Dropping support for xslt would make the web less open if it were being replaced by some proprietary Google tech. But that’s not what’s happening here at all.
> Not: popular browsers needle through technologies and tell everyone they know best
How else would it possibly work? Everyone has to actively choose the features they will build and support.
I don’t care to continue this discussion primarily because you are making nearly the same points as two other commenters and it has become a three way exhausting conversation. You hate XSLT or something and love Google, congrats, you win this discussion. XSLT will be removed, Javascript will reign king. You will be happy. Every one will say Mason Freed is right and smart and that XML sucks because no one who matters uses it. I was never going to convince you to like or consider other technologies, anyways. And since that is true, this conversation doesn't do anything to try and help save XSLT and not worth continuing for me at least.
I wish it weren't the case but good luck and I'm sure we'll speak again with nearly the same conversation at the next thread for a standard deprecation that ad companies don't like.
Bold of you to assume other commenters in this thread have no experience with XML or XSLT.
I was there when it was the new hottest thing and I was there when it became last year's thing. These things come and go, and this one's time has come.

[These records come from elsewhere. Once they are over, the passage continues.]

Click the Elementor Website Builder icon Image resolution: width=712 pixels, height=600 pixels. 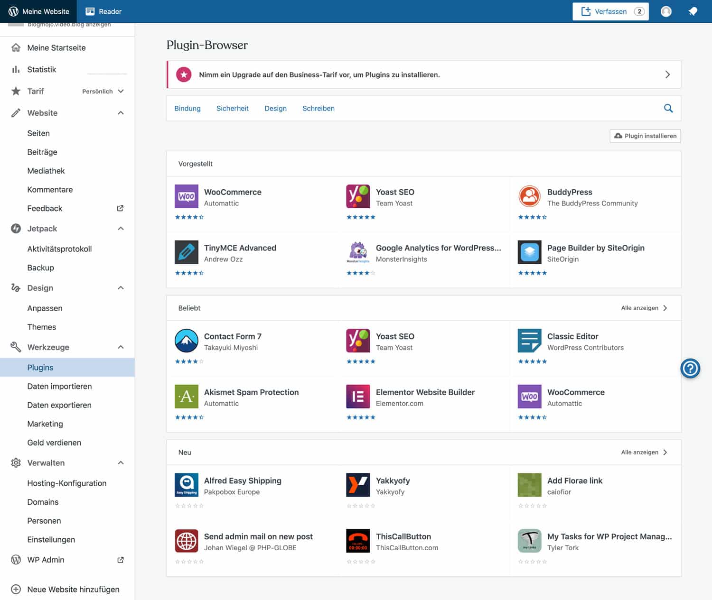pos(358,397)
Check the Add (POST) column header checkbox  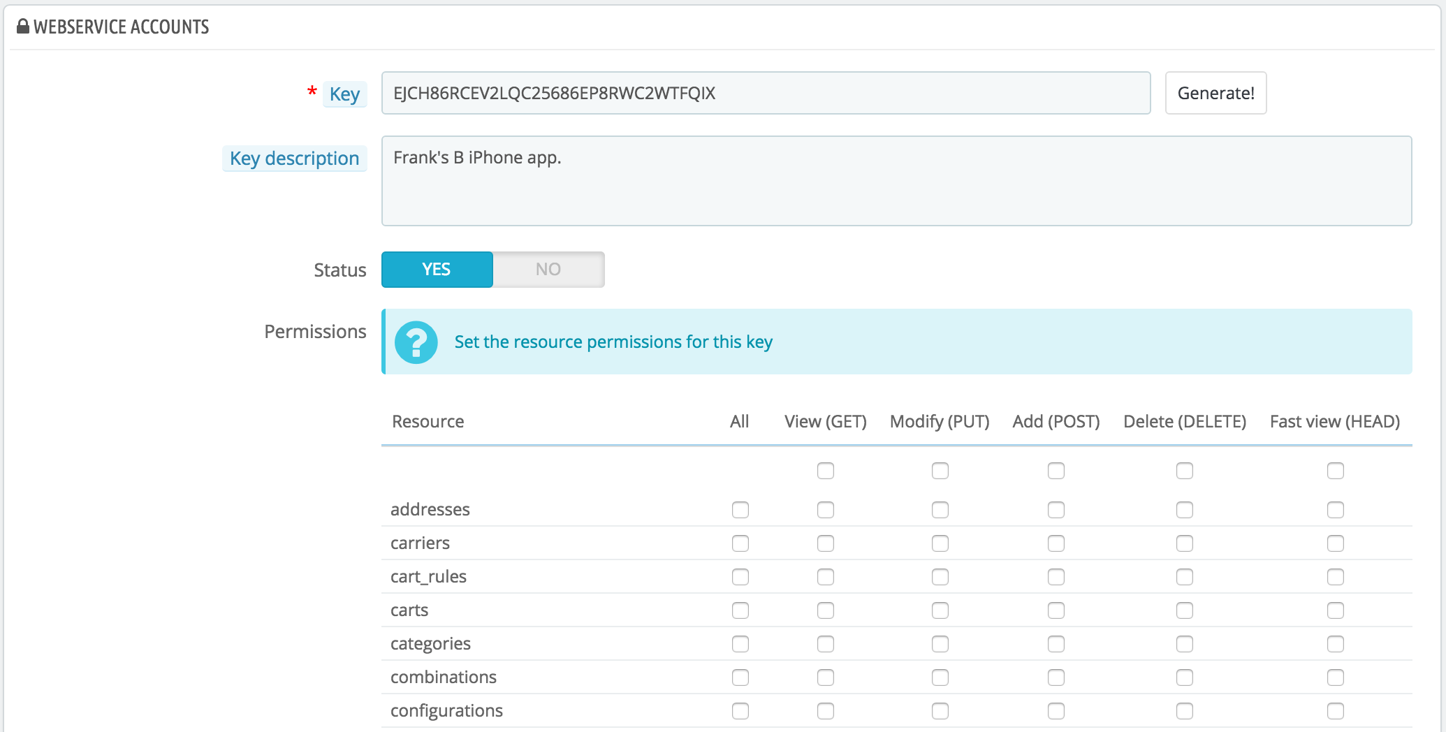(1056, 471)
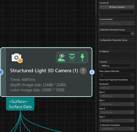Click the green down-arrow run step icon

click(x=82, y=58)
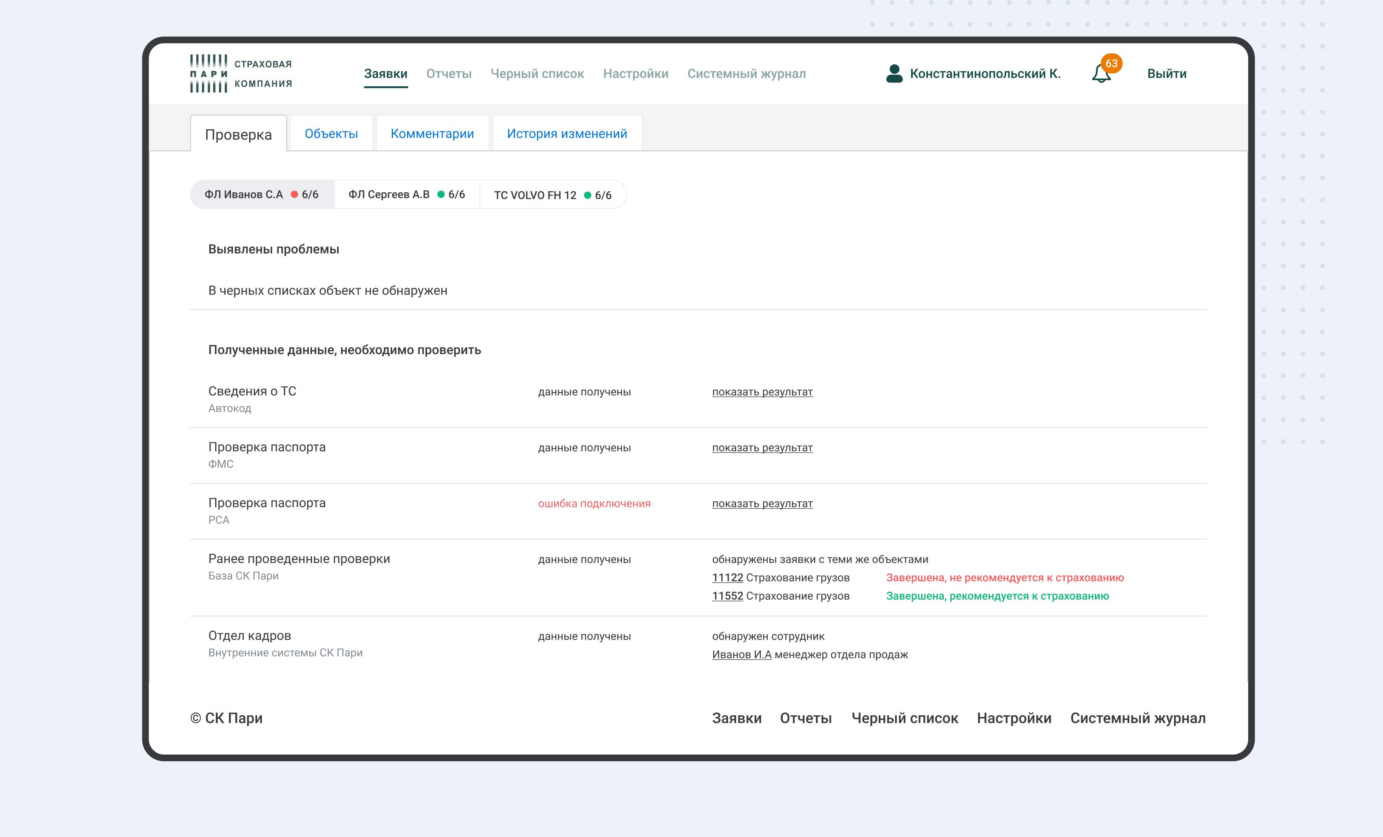Viewport: 1383px width, 837px height.
Task: Click Настройки in the footer
Action: tap(1014, 718)
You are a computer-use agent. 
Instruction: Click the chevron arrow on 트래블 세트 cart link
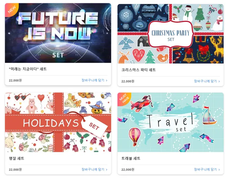pyautogui.click(x=219, y=170)
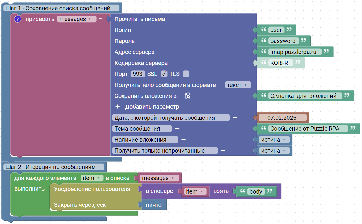Remove the 'Наличие вложения' parameter with minus
This screenshot has width=362, height=224.
click(183, 140)
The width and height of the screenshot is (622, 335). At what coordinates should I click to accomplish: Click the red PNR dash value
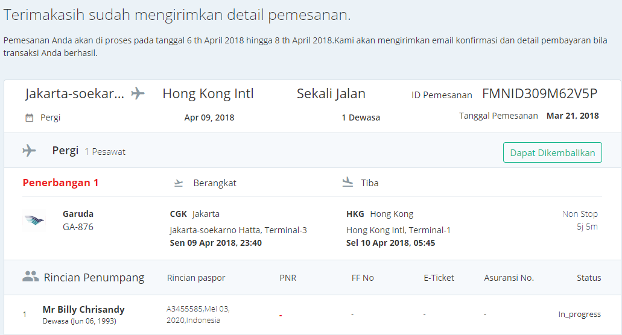point(281,315)
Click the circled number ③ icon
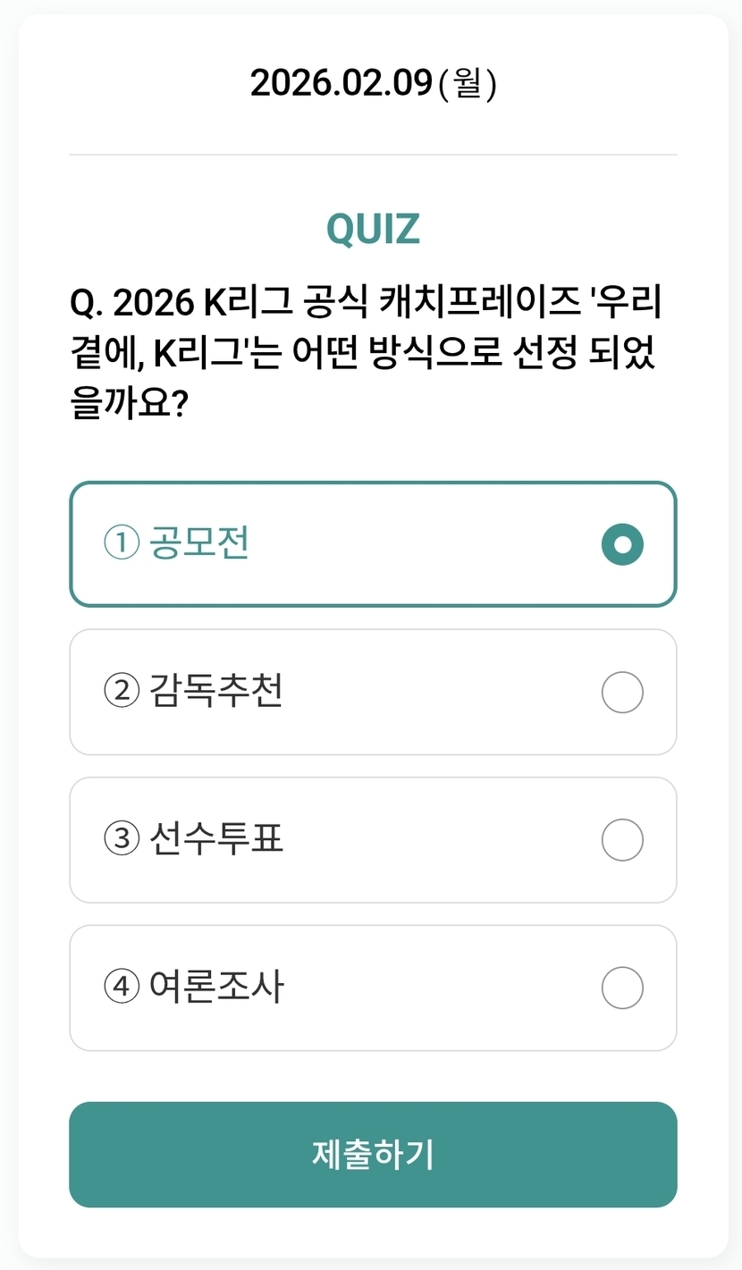This screenshot has height=1270, width=742. pyautogui.click(x=122, y=839)
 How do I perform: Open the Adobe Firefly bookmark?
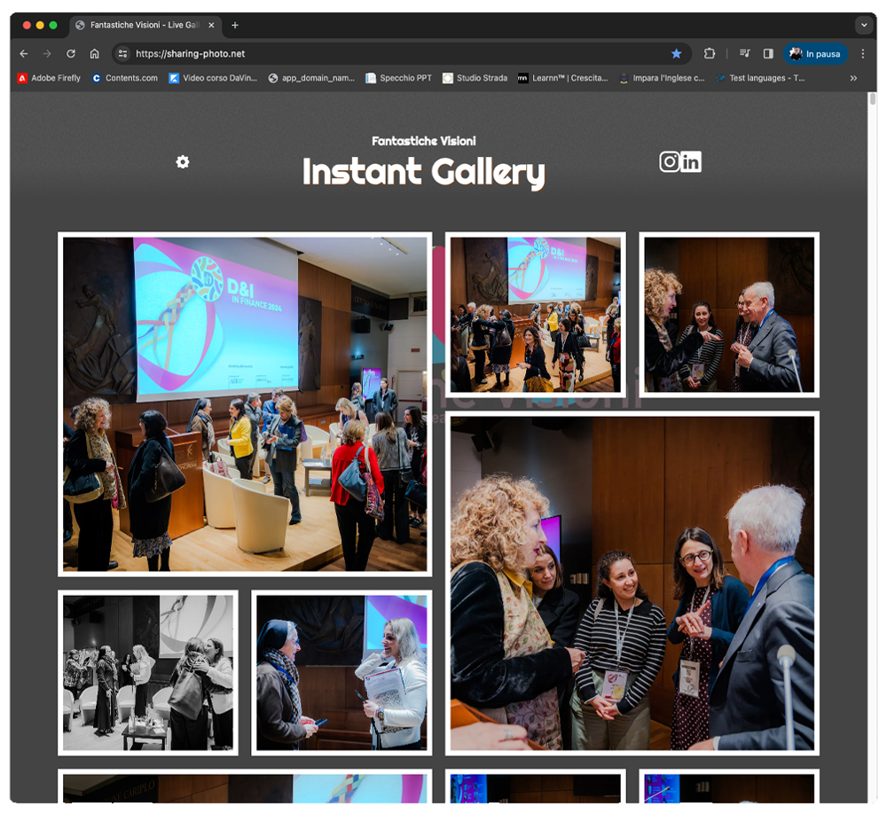coord(49,78)
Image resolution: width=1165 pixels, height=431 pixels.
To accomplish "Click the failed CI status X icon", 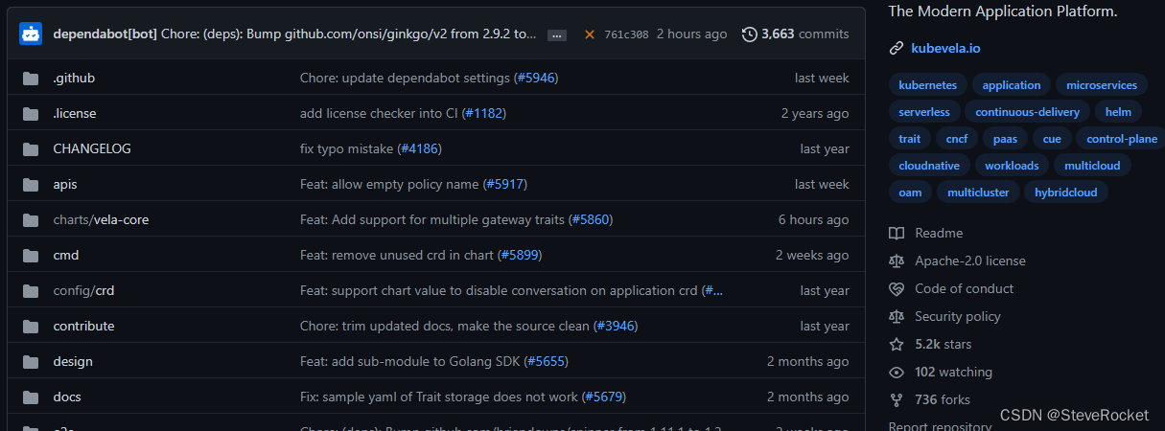I will click(590, 34).
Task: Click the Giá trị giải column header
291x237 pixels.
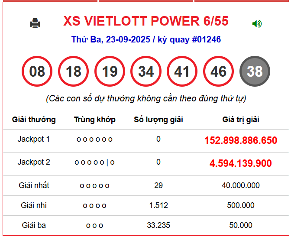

Given that the thing we want to support can be supported via server-side translation, client-side translation in JavaScript, or automatic detection and translation via a third-party plugin in JavaScript... What bearing on the open web does it have to preserve this functionality as a JavaScript-accessible API built into the browser?
I don't see how removing this API harms the open web. I do see how it imposes some nonzero cost on website maintainers to adapt to the removal of the API, and I respect that cost is nonzero.
... but I also watched OpenGL evolve into OpenGL ES and the end result was a far better API than we started with.
I don't think XSLTProcessor joining document.defaultCharset in the history books is damage to the open web.
ETA: And not that it matters over-much, but the "overpaid Mba" is an electrical engineering Ph.D who came to software via sensor manufacturing, so if you're going to attempt to insult someone's training, maybe get it right? Not that he'd be wrong if he were an Mba either, mind.
No the Mba is Freeds boss who installed him there and ensure he enforces closing of the web. Coming from sensor manufacturing to software isn’t really that impressive but it does make sense why a sensor manufacturing engineer would make arguments for removing a spec like XSLT but not a terribly complicated and security vulnerable spec like bluetooth. Which probably has 10x the complexity and 10x security plane of xslt. Thank you this whole thing is an even bigger joke.
Enjoy the precedent this sets for other tech not in the Google stable. You clearly are getting what you want so why continue this discussion. Who are you trying to convince?
> Which probably has 10x the complexity and 10x security plane
... and 10x the utility, since unlike XSLT Bluetooth requires sandboxed and mediated access to OS-level APIs that cannot be feature-compatible replicated with 3MB of JavaScript.
I believe you, but I think I missed that part of the conversation.
Running an XSLT engine in JavaScript is sandboxed. It's sandboxed by the JS rules. In terms of security, it's consolidating sandboxing concerns because risk of breaking XSLT becomes risk of breaking the JS engine, whereas right now there are two potential attack vectors to monitor.
(There is an unwritten assumption here: "But I can avoid the JS issues by turning off JavaScript." Which is true, but I think the ship is pretty well sailed for any w3c-compliant browser to be supporting JavaScript-off as a first-class use case these days. From a safety standpoint, we even have situations where there are security breach detections against things like iframe-busting that only work with JavaScript on).
The question for all the browser developers is not “can we feasibly support this feature” but “is it worth it to support this feature”?
Because they must address the security problems, there is no zero-cost solution to maintain compatibility. They either abandon it or rewrite it which comes with support costs forever.
I understand you believe they made the wrong choice and I understand why you feel that way. But according to their calculus they are making the right choice based on how widely used the feature actually is.
Is "open web" just "maximally complies with the w3c standard?"